# Problem to solve:
Reproduce the entries below with every "Given" replaced by "Instruction" and nothing else altered. Leave the pictures out of your output.

# Supplied information:

*****

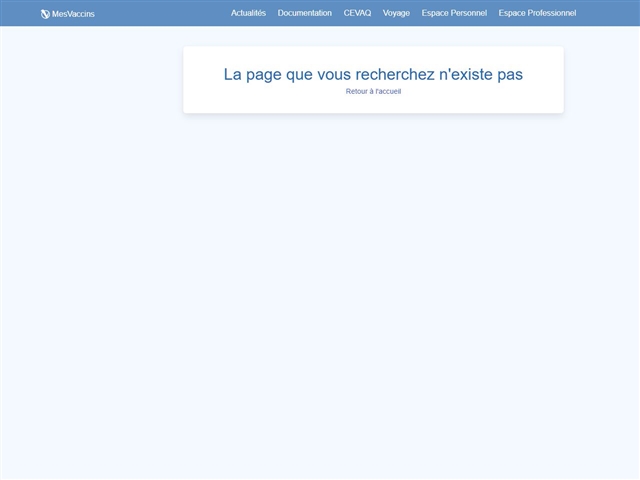
Task: Click "n'existe pas" in the error heading
Action: pyautogui.click(x=481, y=74)
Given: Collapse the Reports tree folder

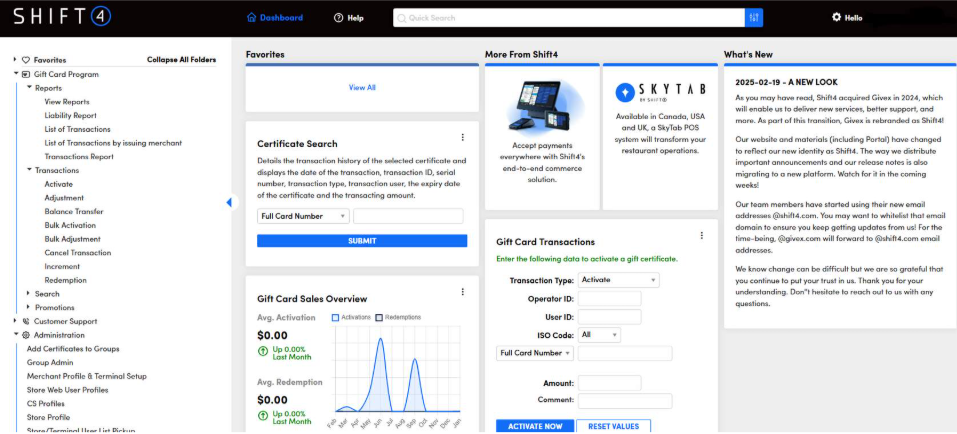Looking at the screenshot, I should coord(29,88).
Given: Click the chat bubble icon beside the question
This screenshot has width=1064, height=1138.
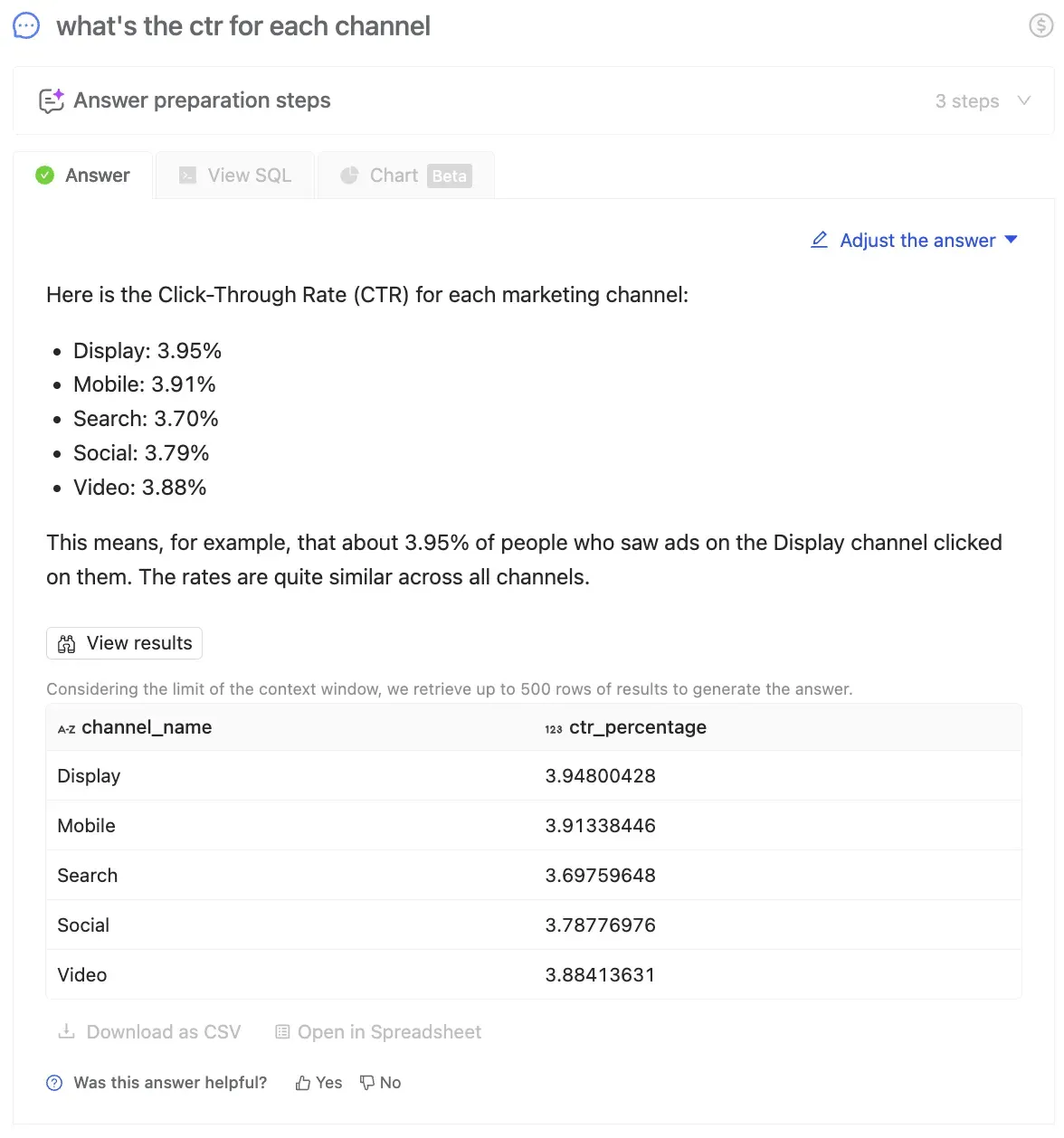Looking at the screenshot, I should point(26,25).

*****

# Exercise answer:
Task: Click "n'existe pas" in the error heading
Action: pyautogui.click(x=481, y=74)
Instruction: Collapse the Reports tree folder

Looking at the screenshot, I should coord(29,88).
Instruction: Click the chat bubble icon beside the question
This screenshot has width=1064, height=1138.
Looking at the screenshot, I should point(26,25).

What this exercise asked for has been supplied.